Book an appointment with your GP, OP, I think this level of paranoia and reading this much into someone else's actions, including being "alarmed" when someone walks out of the office, and over valuing bizarre ideas with circular logic that makes little sense to those on the outside but which you're clinging to when questioned, is a sign that you need quite a lot more help than you can get on MN.

potatoheads · 20/10/2023 20:08

He watches me from behind, notices whom I looking at, constantly says "she's here,I am here"
What does this mean? In what context would he say 'she's here, I am here'? It's babble. How do you know he is watching you from behind? If you are constantly looking behind you ti check on him he is probably wondering why. This would then make sense why he quickly moved away when there were not many people in the office. He sounds like he wants to avoid you. People with sinister intent do not remove themselves when there is an opportunity.

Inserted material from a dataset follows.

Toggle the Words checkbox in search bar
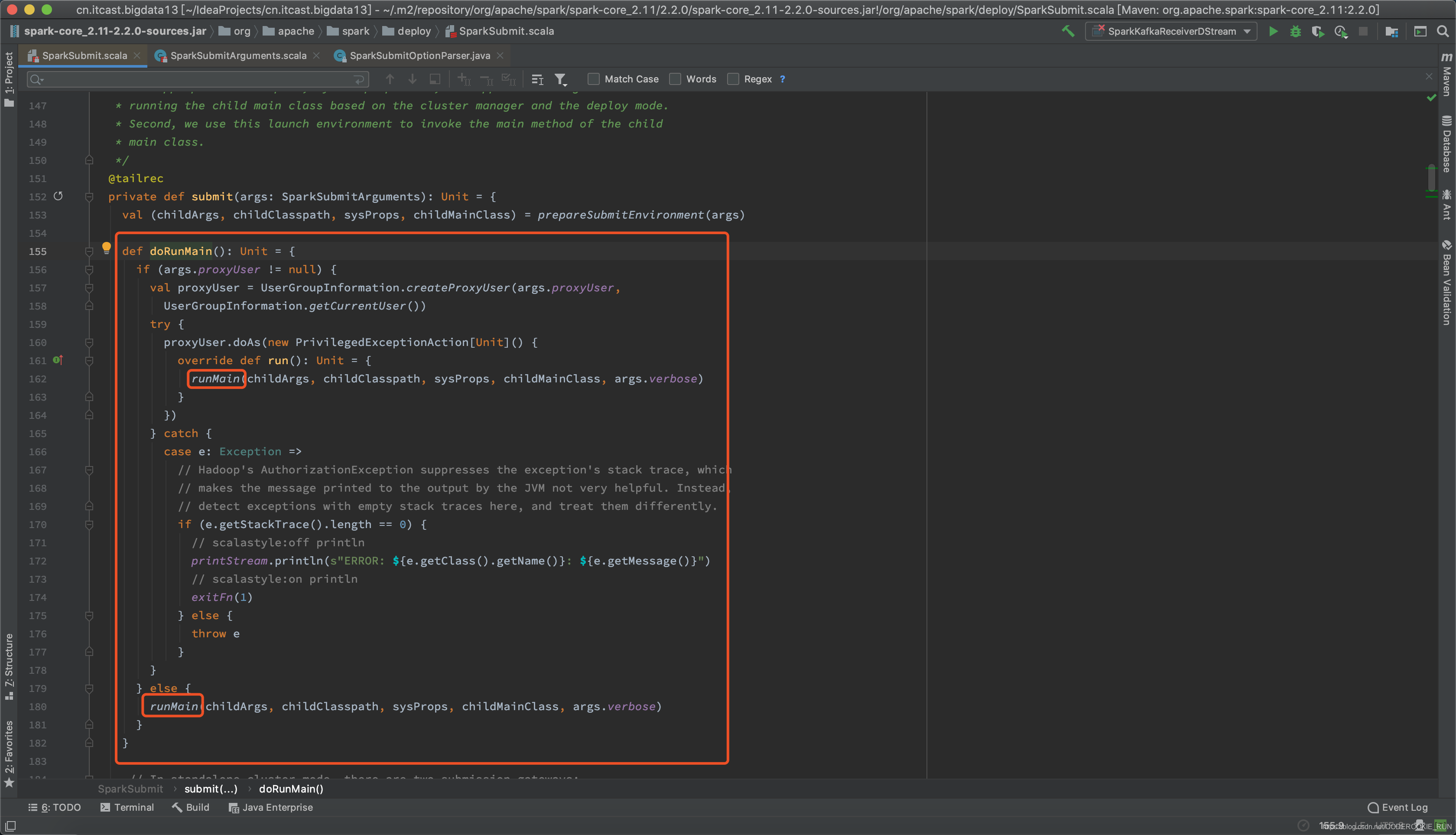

Honestly OP the only one who sounds like they are staring is you

potatoheads · 20/10/2023 20:09

RosieHale · 20/10/2023 19:02

I have heard he cheated on his ex gf

The gossip in your office sounds unbearable

Naughty1205 · 20/10/2023 20:39

Seems like you are not used to office type conversation, you seem quite immature to be honest. He hasn't done anything wrong! This post is so weird! The fact that he left when he saw just you and your colleague there, why is that an issue? What could he have done if he wasn't there? I don't get this at all.

gossipgurl · 20/10/2023 20:47

This thread has actually made my head hurt a bit.

You think it’s creepy that he visited your office and left? Is it creepy that he visited or creepy that he left?

do you think if you were alone, he would have stayed? Ie the other colleague being there prevented him from doing something? If not, how is he creepy? Do you think it’s an unrequited love situation?

I do think that chances are you’ve caught his eye and he thinks you’re attractive but that doesn’t have to mean he’s a predator

Atomickittyxx · 20/10/2023 21:08

None of what your saying makes any sense you sound very immature and just not used to normal office behaviour. How would you know someone was staring at you if they are behind you? I don't understand what you meant by your shift dress comment either.

shieldmaiden7 · 21/10/2023 08:34

Not sure why him being in his 40's means you cannot have a crush on him. Loads of people have crushes and relationships with people years older or younger than themselves. 99% of the time age means nothing.